In addition to continuing carnage against American (and Iraqi) security forces, a leading Shiite militia decided to fight City Hall the old fashioned way: by deposing Baghdad's Mayor and taking over its City Hall.

My guess is 95%, if not 99%, of Iraq's actual citizenry would rather the God damned insurgents (Saudi-sponsored foreign maniacs, Saddam-loyalist dead-enders, some Iranian-sponsored opportunists, a few plain old petty criminals...) would just stop, leave them alone, and let them get on with the business of trying to assemble some semblance of an orderly country and orderly lives.

But, as we know, it doesn't take all that many people to turn any situation into a total, bloody mess.

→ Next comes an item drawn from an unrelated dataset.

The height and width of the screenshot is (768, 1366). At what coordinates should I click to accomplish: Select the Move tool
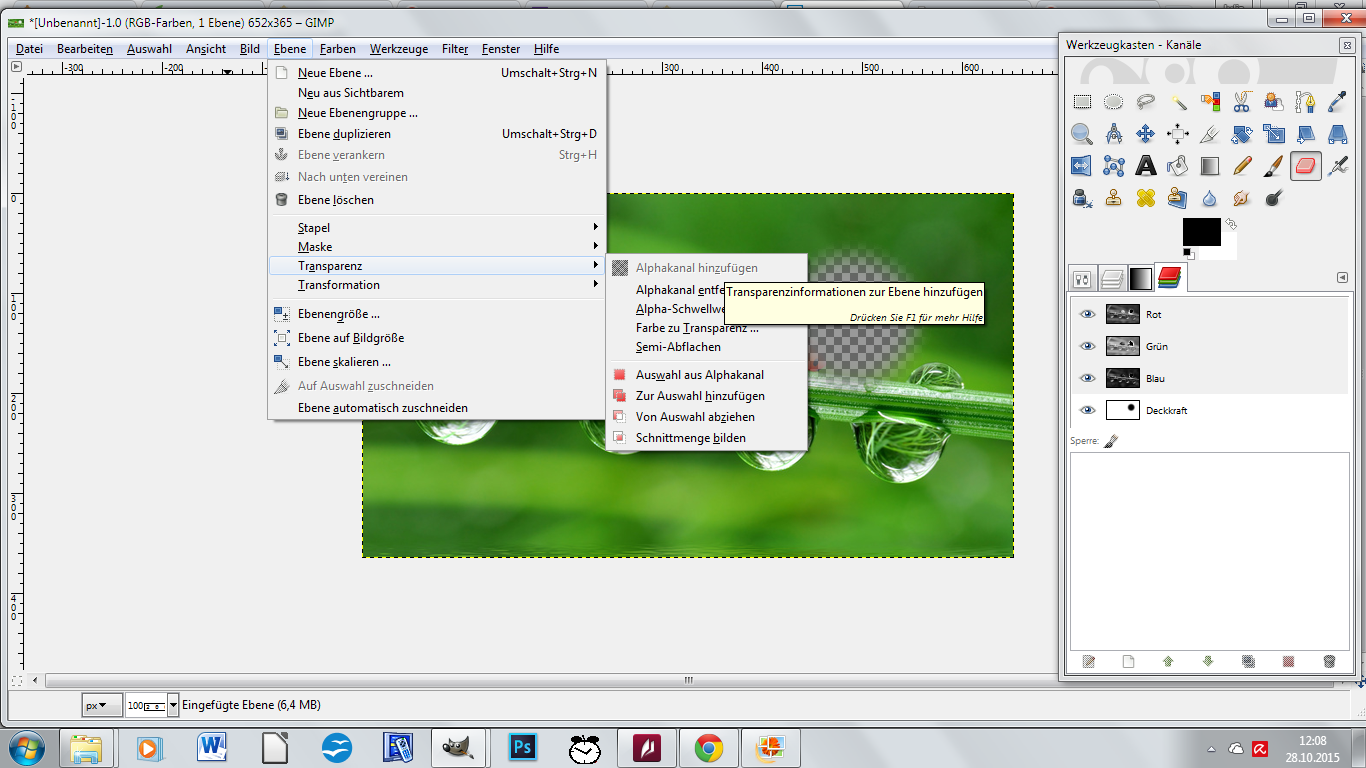click(x=1146, y=134)
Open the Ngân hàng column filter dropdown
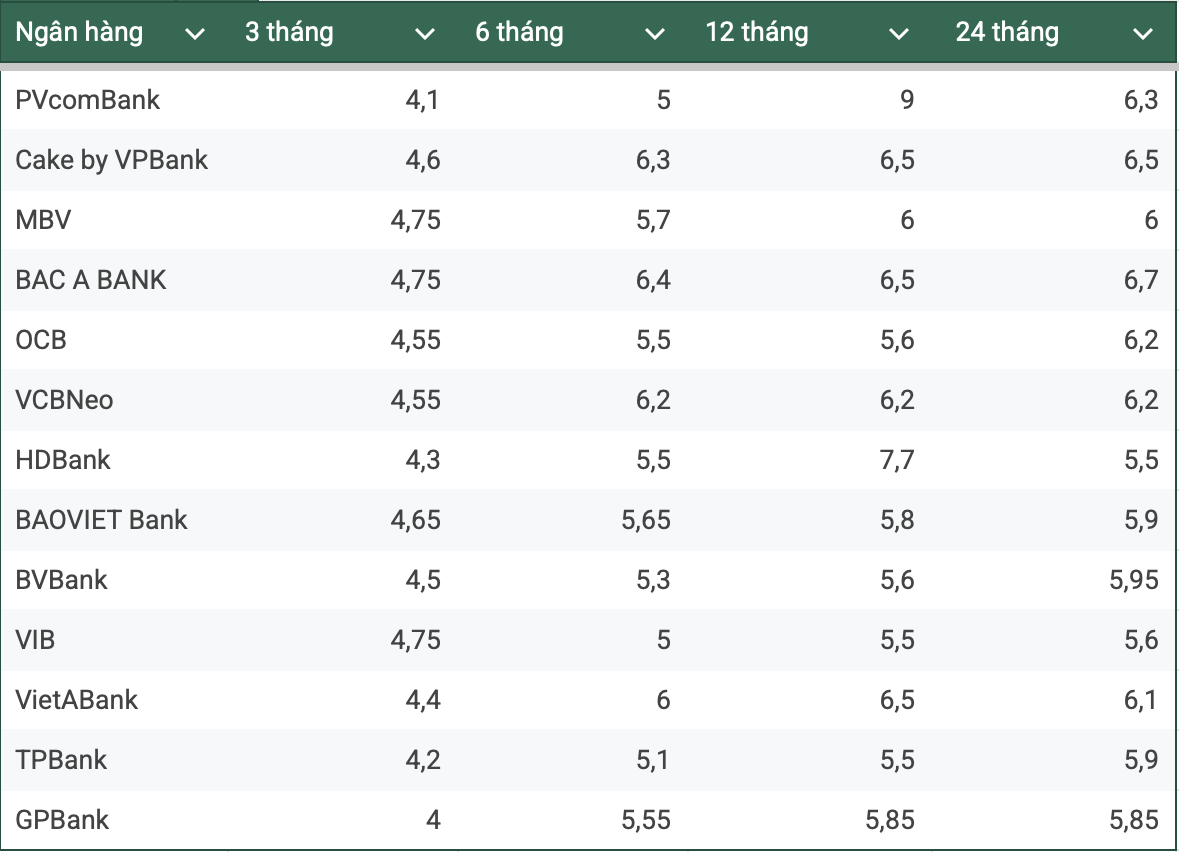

Unfortunately, it probably takes a great many more people to stop that small group... and those people are not available. We don't have them. With apologies to Senator Kerry, our allies don't have them. The Iraqis themselves are years away from having them. The Iranians have the people, of course... but let's not go there...

So... This is just the way it is, and the way it's going to be. The Iraqis are a long-suffering people. They're going to suffer some more. The nascent democracy we set up may yet take hold; or it may be forced into expedient compromise with the most powerful thugs nearby...

In the end, our intervention in Mesopotamia may achieve salutory ends, or it may not. But for those who thought in terms of "cakewalks", or who thought that this life-time (if not multi-generational) project should have been entered lightly for short-term emotional reasons... well, here we are.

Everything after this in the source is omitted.